In this challenging time for the events industry, we have had a lot of client questions about risks, issues, and how to manage them easily. Risk management can seem confusing at first, but following a few simple principles can help you establish a risk management framework that fits your business and the scale of your events. No matter how well we plan, every event has to manage risk – in good times and bad. Building risk management into your day-to-day planning will benefit you greatly when things don’t go as expected.
This piece provides you some best practices to:
- Track your risks and issues
- Know the difference between a risk and an issue, and how to manage each
- Get the basics in order
- Record your risks effectively
- Plan your steps, and act on them
- See uncertainty as not just about risk, but as also about opportunity
- Be open, transparent and accepting about risk
1: Track your risks and issues
This may sound obvious, but many event managers fail to track and manage risks in any meaningful way. With our focus normally on delivery and problem solving, we often don’t spend enough time thinking about potential risks to our projects. Equally, by not considering uncertainties we can also be caught flat-footed when an opportunity arises that we can’t capitalise on. By simply writing down things that you think could go wrong and their impact on your project, you’re beginning to manage your risk profile.
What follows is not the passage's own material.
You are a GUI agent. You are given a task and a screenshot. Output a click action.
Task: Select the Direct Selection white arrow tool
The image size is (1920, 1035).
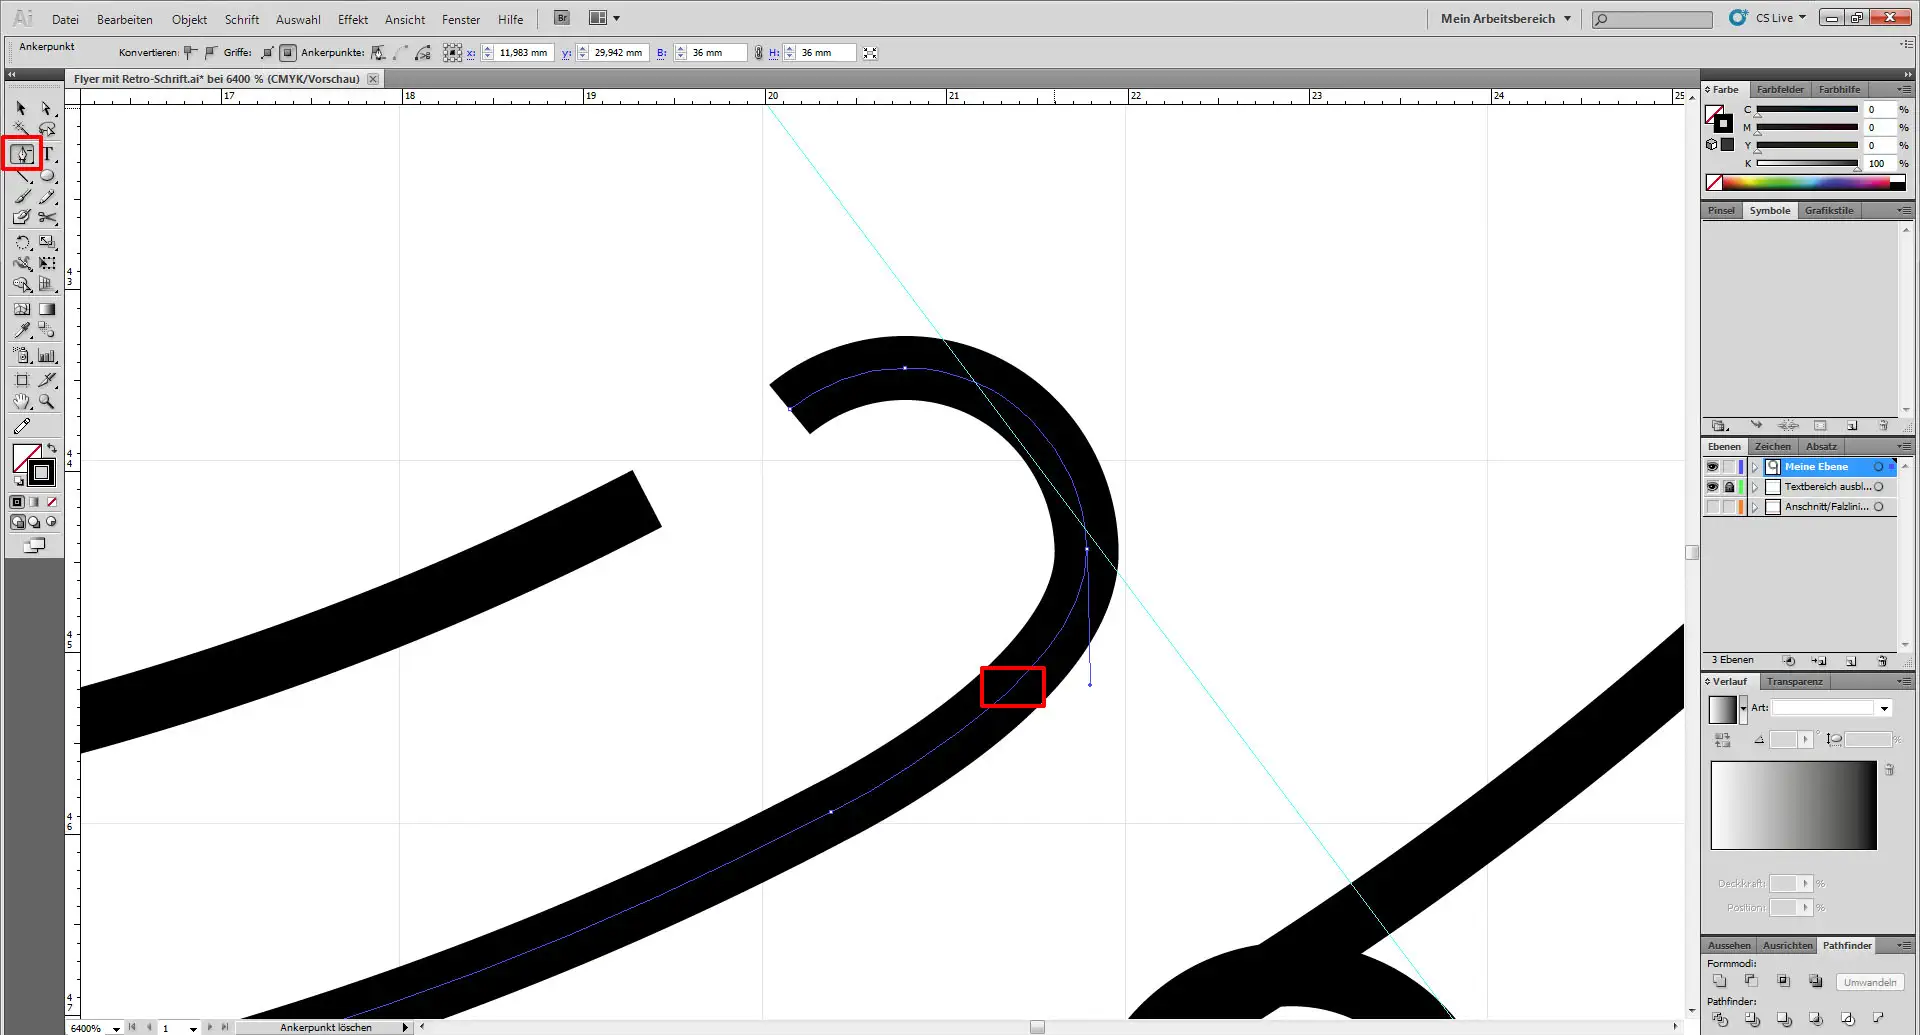47,108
2: Know the difference between a risk and an issue, and how to manage each
We often hear the question “what is the difference between a risk and an issue”. The distinction is relatively simple, but needs to be understood if both are to be managed effectively.
Both risks and issues relate to unplanned events that can have an impact on your project. A risk is something that might happen that would have an impact on your project. An issue is something that is currently happening and is having an impact on your project.
For a simple example let’s look at a project of running from one side of a field to the other.
A risk is the poor surface in the field which may cause you to trip, resulting in delay or inability for you to complete your run.
An issue would be tripping due to that poor surface in the field.
When managing the risk of the poor field condition, you might take mitigating actions to eliminate or reduce the risk, such as filling holes before you start to run, or wearing padding so that you are less likely to be injured if you fall. You might also build a contingency plan with all the steps you’ll take in the case that you do fall, enabling you to still make it to the other side of the field.
When managing the issue of the poor conditions causing you to fall, you would enact that contingency plan to ensure that the actual impact to your project of running across the field is as small as possible. These actions should be given priority, as without them the project is likely to fail.
In risk and issue management it’s important to ensure items are classified correctly. Most importantly, if a risk comes to pass, it’s important to change that risk into an issue so it can be managed appropriately. Fortunately, in WeTrack this could not be easier. Simply move the likelihood slider for a risk all the way to the right, and you’re now tracking it as an issue.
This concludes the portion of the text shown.